PAGE TEXT ->
01 Mar One-Third Of U.S. Workers Aren’t Getting Enough Sleep
Despite the recommendation that adults get between seven and nine hours of sleep a night, a new study shows that about a third of us aren’t hitting those goals.
Researchers from the Centers for Disease Control and Prevention looked at data from the 2010 National Health Interview Survey on sleep habits of U.S. workers. They found that 30 percent of people in the study — which calculates to about 40.6 million workers in the U.S. — get fewer than six hours of sleep a night. Their research was published in this week’s Morbidity and Mortality Weekly Report.
The study of 15,214 people also shed light on what kinds of jobs are linked with less sleep. The researchers found that people who work in manufacturing get less sleep than other workers, with 34.1 percent of them reporting getting less than six hours of sleep a night.
In addition, people who work the night shift were more likely to report getting inadequate sleep (44 percent), compared with those working during the day (28.8 percent).
Among people who worked the night shift, certain industries had high prevalences of inadequate sleep, including 69.7 percent of warehouse and transportation workers and 52.3 percent of health-care and social assistance workers, according to the report.
The researchers also found that people between ages 30 and 64 were more likely to report not getting enough sleep, compared with workers between ages 18 and 29 and workers age 65 and older.
People who work more than one job are also more likely to not get enough sleep during the night, compared with people who just have one job — 37 percent versus 29.4 percent. People who work more than 40 hours a week are also less likely to get enough sleep per night, compared with those who work a 40-or-under week.
Sleep deprivation is dangerous because it raises the risk of a whole host of health problems. Studies have linked inadequate rest with depression, a decreased immune system and memory issues, WebMD reported. Sleep deprivation has also been linked to obesity, high blood pressure and daytime fatigue, which could present safety issues on the job, Harvard Medical School reported.

ASSIGNMENT A ->
Answer these from the article about workers' sleep:
(i) How many people did the study include?
(ii) What percentage of night-shift workers reported getting inadequate sleep?
(iii) In which publication did the research appear?
ASSIGNMENT B -> Return the stretch of the article about workers' sleep from "In addition, people" through "65 and older.", copied word for word.
Rely only on the article about workers' sleep, not on the material.

DATASET EXCERPT ->
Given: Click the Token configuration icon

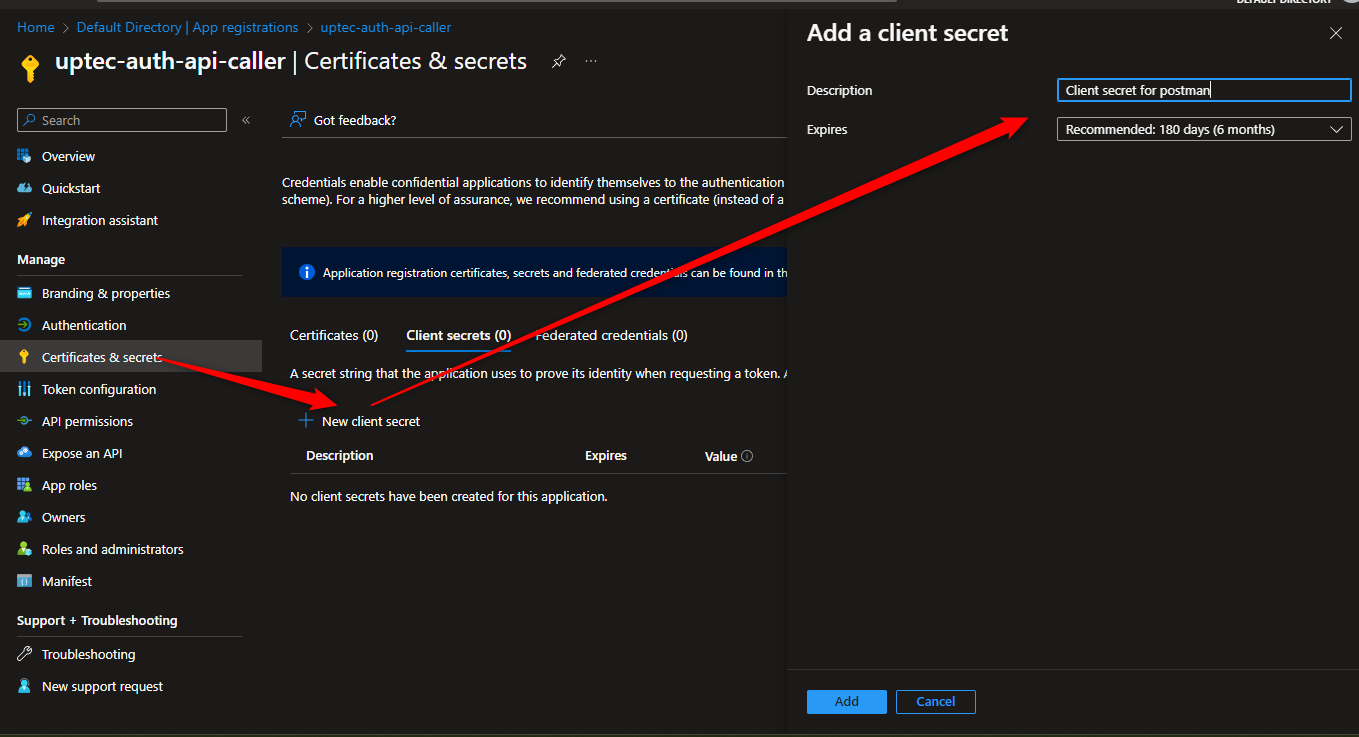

TASK ANSWER A ->
(i) 15,214 people
(ii) 44 percent
(iii) Morbidity and Mortality Weekly Report

TASK ANSWER B ->
In addition, people who work the night shift were more likely to report getting inadequate sleep (44 percent), compared with those working during the day (28.8 percent).
Among people who worked the night shift, certain industries had high prevalences of inadequate sleep, including 69.7 percent of warehouse and transportation workers and 52.3 percent of health-care and social assistance workers, according to the report.
The researchers also found that people between ages 30 and 64 were more likely to report not getting enough sleep, compared with workers between ages 18 and 29 and workers age 65 and older.